## Your objective
Please tally the lines below that contain the word "will" and reply with the total alone.

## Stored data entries
- - -

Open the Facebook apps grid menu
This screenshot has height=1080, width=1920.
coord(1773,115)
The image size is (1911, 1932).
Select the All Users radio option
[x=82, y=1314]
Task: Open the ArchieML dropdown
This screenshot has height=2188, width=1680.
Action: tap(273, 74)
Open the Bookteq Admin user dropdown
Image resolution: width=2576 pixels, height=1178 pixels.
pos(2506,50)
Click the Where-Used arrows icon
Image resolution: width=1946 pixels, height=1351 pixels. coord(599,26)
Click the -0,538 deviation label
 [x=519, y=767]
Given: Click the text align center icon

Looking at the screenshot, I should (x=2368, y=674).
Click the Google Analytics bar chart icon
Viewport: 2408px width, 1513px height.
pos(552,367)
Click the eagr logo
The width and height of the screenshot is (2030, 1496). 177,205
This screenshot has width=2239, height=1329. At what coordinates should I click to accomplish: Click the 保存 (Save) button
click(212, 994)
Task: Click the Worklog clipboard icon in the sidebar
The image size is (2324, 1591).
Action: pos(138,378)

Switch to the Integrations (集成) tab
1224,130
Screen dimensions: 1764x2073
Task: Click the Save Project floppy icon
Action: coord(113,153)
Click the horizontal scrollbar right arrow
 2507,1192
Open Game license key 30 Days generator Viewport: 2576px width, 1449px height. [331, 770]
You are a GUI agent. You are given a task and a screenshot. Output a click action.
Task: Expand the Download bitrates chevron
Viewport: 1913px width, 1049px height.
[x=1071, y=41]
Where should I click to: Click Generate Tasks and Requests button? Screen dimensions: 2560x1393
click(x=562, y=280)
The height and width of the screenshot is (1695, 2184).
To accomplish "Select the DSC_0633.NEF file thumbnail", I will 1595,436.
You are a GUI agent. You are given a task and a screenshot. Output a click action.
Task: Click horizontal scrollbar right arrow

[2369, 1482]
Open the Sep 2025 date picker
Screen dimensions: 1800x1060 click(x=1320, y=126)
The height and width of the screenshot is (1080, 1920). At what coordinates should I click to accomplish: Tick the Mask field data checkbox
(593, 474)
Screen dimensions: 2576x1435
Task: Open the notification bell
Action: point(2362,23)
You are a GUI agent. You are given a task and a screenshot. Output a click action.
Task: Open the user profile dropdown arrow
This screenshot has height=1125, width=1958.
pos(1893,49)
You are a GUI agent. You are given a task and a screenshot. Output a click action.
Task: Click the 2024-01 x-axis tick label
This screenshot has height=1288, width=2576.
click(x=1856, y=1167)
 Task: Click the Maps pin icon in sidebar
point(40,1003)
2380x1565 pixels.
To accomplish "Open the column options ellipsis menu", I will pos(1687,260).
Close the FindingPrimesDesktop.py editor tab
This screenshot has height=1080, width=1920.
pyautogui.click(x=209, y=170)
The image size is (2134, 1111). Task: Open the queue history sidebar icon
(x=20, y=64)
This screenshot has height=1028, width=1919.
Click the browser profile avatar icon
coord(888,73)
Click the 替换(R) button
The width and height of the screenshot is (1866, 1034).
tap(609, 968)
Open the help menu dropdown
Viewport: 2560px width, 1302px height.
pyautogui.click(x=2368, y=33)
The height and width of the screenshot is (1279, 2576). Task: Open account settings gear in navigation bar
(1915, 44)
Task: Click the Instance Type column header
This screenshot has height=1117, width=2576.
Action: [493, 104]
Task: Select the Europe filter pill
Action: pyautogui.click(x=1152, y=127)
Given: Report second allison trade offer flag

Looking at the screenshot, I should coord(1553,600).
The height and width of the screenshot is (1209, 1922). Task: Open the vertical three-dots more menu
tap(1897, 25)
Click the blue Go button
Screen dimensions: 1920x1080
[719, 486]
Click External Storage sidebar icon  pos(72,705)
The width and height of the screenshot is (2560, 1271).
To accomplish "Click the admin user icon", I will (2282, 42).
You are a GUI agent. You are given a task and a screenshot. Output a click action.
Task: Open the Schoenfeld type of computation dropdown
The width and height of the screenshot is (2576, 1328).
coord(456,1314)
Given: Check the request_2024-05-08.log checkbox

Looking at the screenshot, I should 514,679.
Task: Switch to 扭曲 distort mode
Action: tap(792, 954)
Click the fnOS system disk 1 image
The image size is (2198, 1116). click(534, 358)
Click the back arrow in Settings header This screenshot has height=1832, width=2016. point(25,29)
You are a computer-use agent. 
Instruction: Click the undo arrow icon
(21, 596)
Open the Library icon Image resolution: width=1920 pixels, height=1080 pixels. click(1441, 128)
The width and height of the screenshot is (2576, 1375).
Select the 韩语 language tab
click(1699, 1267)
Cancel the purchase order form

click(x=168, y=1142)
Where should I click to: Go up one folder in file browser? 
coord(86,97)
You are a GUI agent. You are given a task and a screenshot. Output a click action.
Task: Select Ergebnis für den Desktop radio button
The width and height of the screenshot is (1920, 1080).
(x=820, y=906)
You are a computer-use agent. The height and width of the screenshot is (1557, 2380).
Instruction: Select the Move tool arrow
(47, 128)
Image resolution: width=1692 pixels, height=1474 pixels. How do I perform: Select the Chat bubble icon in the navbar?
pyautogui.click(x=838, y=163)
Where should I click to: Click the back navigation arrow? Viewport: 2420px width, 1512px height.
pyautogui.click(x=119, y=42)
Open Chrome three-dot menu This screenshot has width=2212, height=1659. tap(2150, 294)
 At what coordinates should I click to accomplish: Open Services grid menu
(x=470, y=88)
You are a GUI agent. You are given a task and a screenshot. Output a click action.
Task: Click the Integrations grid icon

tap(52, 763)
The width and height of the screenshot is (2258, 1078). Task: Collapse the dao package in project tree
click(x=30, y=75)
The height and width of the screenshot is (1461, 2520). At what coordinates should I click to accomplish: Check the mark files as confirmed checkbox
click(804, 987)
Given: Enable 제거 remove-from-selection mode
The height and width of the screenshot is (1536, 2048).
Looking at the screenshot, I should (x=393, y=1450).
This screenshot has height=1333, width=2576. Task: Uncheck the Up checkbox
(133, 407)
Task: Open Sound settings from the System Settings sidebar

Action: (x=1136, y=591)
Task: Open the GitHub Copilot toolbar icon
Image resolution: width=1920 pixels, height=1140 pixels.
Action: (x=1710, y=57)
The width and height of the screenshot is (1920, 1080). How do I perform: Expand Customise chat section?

- - -

## Solution
3